Taiwan plans defence spending increase to counter rising China
Military expenditure targeted to rise to highest percentage of GDP since 1999
Taiwan plans to raise its defence spending next year in an attempt to offset China’s growing military might.
Defence spending is targeted to rise to 3 per cent of gross domestic product in 2018, up from about 2 per cent this year, Minister of National Defence Feng Shih-kuan told lawmakers in Taipei on Thursday. Taiwan plans to develop indigenous ships, aircraft, weapons and unmanned aerial vehicles capable of defence or offence, he said.
Taiwan’s defence expenditures have declined since the 1980s, when Taiwan spent more than 5 per cent of GDP on its military, according to data compiled by the Stockholm International Peace Research Institute. Taiwan hasn’t spent 3 per cent of GDP on the military since 1999, according to Sipri.
Defence Ministry spokesman Chen Chung-chi said defence expenditures last exceeded 3 per cent in 2008. “We hope for an increase to 3 per cent next year, but the government also needs to consider revenue and balance it among other ministries,” Chen said.
The push comes amid growing tensions with Taiwan’s one-time civil war rivals on the mainland over the pro-independence leanings of President Tsai Ing-wen’s Democratic Progressive Party. Since taking power last year, Tsai has refused to endorse the one-China framework for continued talks, under which both sides agree they belong to the same country even if they have different interpretations of what that is.
China has poured money into a sweeping military modernization effort in recent decades, giving it the ability to project force further from its coasts. Taiwan remains a top focus of the People’s Liberation Army, which continues to have some 1,200 missiles aimed across the Taiwan Strait.

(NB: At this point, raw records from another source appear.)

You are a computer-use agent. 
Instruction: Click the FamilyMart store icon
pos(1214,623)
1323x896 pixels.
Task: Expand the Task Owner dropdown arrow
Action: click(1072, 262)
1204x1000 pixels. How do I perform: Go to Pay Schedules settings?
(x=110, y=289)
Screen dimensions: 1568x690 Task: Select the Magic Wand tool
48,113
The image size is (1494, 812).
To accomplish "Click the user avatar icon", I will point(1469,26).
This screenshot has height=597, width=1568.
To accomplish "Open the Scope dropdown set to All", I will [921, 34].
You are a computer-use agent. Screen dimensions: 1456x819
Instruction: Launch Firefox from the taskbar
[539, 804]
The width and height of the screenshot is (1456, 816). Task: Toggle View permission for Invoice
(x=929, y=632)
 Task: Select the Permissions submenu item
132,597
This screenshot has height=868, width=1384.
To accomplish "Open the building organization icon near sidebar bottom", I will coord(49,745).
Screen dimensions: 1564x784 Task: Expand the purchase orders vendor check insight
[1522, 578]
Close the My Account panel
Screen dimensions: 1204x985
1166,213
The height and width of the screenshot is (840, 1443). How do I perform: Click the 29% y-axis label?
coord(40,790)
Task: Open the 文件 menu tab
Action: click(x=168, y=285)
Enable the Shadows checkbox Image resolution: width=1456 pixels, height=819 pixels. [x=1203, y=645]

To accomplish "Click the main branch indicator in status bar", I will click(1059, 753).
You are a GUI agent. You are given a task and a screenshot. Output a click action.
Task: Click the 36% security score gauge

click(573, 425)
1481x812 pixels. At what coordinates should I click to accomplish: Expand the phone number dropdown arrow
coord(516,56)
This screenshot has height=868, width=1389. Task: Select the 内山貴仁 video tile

China considers the island a breakaway province that will eventually be united with the mainland, by force if necessary. The United States continues to sell weapons to Taiwan and is obligated to defend the island under a 1979 law.
Premier Li Keqiang on Wednesday reiterated China’s stance of opposing Taiwanese independence and seeking peaceful reunification. “We are one family,” Li said.